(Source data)
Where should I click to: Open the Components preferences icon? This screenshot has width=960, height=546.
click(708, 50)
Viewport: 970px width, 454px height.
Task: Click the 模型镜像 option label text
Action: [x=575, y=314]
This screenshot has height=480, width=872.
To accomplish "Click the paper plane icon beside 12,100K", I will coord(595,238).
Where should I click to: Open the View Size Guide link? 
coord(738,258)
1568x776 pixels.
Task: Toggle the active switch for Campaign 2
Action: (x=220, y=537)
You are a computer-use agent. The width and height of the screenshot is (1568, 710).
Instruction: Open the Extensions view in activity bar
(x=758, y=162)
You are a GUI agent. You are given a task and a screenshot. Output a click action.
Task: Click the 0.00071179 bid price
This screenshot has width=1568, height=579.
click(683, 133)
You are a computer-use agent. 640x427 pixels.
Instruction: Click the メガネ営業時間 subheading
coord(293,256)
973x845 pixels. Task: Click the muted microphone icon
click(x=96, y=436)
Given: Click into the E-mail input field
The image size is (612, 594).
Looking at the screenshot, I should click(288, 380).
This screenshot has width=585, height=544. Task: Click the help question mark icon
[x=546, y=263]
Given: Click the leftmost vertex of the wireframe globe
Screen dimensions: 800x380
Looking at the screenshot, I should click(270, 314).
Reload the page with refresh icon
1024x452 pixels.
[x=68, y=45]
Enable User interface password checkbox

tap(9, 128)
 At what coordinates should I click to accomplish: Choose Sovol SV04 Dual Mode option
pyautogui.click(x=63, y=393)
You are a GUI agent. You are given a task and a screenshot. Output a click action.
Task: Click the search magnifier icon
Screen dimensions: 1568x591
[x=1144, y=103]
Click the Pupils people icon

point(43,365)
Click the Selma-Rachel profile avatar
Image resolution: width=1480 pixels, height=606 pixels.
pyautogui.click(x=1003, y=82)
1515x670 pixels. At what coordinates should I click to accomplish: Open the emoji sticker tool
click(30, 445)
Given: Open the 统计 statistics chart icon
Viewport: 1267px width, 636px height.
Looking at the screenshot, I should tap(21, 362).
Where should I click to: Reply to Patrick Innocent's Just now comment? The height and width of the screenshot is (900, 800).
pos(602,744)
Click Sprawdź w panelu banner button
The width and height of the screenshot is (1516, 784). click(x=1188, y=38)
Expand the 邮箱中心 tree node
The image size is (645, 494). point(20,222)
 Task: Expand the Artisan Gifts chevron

--- INSTRUCTION ---
Output the lines of the material as a JSON list of strings, one string per line and with blank lines left out. Begin at the line that contains "Given: Open the 统计 statistics chart icon" and continue through the final line of the material.

--- CORRECT RESPONSE ---
[
  "Given: Open the 统计 statistics chart icon",
  "Viewport: 1267px width, 636px height.",
  "Looking at the screenshot, I should tap(21, 362).",
  "Where should I click to: Reply to Patrick Innocent's Just now comment? The height and width of the screenshot is (900, 800).",
  "pos(602,744)",
  "Click Sprawdź w panelu banner button",
  "The width and height of the screenshot is (1516, 784). click(x=1188, y=38)",
  "Expand the 邮箱中心 tree node",
  "The image size is (645, 494). point(20,222)",
  " Task: Expand the Artisan Gifts chevron"
]